Monday, February 10, 2014

The Mann-Steyn Court Case Akin to the Scopes Monkey Trial? Nuh-Uh

Personally, I'm very uncomfortable with the comparison. The Scopes trial of the 1920s revolved around a school teacher who breeched a "bible belt" state law making lessons about Charles Darwin's theory of evolution illegal. The Mann-Steyn case, on the other hand, involves free speech, a freedom vouchsafed by the First Amendment, and those who would snuff it out via lawfare. In that sense, it is more like the trial of Galileo, the astronomer who had the audacity to contravene the orthodoxy of his day which asserted that the Earth was at the center of things.

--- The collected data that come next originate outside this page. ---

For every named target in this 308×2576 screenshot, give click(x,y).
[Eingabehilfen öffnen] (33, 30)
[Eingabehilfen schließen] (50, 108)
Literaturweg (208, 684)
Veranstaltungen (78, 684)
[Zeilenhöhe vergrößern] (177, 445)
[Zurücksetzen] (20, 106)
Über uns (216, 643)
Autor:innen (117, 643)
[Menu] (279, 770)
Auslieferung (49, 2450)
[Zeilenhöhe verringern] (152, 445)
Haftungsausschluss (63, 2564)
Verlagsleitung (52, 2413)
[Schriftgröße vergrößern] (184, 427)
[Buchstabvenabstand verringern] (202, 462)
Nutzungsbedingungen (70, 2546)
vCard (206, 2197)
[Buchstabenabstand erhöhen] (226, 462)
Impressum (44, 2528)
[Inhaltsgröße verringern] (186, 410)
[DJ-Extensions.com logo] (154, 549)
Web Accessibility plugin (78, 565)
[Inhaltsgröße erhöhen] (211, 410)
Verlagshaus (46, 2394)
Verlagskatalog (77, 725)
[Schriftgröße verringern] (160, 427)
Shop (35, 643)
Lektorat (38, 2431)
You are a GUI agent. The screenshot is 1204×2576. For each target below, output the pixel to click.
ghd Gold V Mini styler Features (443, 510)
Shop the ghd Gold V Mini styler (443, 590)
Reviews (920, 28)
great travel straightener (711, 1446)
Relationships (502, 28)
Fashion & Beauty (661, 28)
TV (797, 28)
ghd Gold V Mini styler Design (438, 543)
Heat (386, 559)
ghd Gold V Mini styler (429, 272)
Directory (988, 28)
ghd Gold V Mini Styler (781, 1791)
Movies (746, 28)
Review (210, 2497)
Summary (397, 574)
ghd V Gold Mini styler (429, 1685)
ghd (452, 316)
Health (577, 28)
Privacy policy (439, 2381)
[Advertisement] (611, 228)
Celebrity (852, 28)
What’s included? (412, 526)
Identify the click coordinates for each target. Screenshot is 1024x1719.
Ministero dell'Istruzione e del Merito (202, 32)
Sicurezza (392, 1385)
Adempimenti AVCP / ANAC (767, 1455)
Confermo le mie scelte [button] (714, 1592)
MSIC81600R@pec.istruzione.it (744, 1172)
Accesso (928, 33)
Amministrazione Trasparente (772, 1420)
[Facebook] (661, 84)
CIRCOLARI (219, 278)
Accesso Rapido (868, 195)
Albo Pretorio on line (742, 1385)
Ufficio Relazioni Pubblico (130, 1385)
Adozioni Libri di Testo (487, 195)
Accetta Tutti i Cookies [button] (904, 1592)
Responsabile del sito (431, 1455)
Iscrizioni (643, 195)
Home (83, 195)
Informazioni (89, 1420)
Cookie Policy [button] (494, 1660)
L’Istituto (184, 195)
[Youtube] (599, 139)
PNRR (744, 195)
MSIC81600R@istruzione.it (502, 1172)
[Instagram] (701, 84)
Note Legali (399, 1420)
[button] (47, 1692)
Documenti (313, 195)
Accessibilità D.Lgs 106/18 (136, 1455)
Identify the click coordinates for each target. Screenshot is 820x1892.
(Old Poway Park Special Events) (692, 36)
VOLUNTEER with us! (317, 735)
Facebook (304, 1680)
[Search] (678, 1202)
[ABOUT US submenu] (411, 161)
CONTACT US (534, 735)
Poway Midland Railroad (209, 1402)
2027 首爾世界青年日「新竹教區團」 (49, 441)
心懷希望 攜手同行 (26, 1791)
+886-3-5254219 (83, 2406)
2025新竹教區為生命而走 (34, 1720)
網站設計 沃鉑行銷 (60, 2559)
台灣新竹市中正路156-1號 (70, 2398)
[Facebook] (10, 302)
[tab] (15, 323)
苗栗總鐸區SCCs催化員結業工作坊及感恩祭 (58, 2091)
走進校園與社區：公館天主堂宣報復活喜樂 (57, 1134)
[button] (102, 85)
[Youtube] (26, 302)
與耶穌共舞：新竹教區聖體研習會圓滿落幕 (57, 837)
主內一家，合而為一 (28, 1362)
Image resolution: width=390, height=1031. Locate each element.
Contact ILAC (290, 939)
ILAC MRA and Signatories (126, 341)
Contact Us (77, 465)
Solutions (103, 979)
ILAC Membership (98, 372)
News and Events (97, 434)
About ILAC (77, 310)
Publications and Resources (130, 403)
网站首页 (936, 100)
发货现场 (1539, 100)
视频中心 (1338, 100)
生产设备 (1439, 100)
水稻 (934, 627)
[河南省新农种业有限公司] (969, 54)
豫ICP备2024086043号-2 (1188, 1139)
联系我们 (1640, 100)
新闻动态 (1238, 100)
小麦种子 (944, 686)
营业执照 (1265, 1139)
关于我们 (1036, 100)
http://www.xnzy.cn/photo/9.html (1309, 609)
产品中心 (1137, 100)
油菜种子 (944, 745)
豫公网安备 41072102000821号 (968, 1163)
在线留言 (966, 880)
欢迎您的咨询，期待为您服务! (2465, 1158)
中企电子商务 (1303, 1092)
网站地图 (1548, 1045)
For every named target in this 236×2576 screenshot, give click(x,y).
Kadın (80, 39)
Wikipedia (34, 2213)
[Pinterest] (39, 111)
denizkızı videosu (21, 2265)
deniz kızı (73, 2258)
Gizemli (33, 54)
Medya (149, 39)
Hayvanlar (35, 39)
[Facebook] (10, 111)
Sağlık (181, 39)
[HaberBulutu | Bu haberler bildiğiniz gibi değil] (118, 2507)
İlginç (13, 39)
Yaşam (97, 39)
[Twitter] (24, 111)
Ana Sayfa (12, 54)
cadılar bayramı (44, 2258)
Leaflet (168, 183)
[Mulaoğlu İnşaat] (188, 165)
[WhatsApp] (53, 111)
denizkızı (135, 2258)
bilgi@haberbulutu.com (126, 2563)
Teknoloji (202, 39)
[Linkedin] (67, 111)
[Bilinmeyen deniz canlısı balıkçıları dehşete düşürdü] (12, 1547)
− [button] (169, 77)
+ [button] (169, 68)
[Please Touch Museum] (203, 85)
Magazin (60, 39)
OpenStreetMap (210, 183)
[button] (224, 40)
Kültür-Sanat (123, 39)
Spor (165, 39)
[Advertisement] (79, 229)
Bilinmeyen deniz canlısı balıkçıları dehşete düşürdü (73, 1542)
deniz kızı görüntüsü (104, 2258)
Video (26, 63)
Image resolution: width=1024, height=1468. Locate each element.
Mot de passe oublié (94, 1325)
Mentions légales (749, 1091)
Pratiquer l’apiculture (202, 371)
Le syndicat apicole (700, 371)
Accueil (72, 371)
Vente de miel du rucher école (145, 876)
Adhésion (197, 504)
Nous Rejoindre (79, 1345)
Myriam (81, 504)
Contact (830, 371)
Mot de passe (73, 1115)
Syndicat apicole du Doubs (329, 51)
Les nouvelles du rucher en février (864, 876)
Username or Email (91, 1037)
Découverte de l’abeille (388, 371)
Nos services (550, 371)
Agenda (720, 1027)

If we go with the Scopes analogy, then that would mean that Steyn is the William Jennings Bryan, the bible-spouting fuddy-duddy who balks at the encroachments of modernity, and who history has come to see as the villain of the piece. (See, for instance, the somewhat fictionalized dramatization of the Scopes trial, the play--later the movie--Inherit the Wind.) If, however, Steyn is the Galileo of the piece, an individual who balks at the "settled science" (and it is obvious to me that he is), then it is equally obvious that it his opponent who is adamantine and inflexible and who is standing in the way of free inquiry.

So to sum it up, I say we lose the monkey and embrace the Italian. And when Steyn wins, the pizza's on me!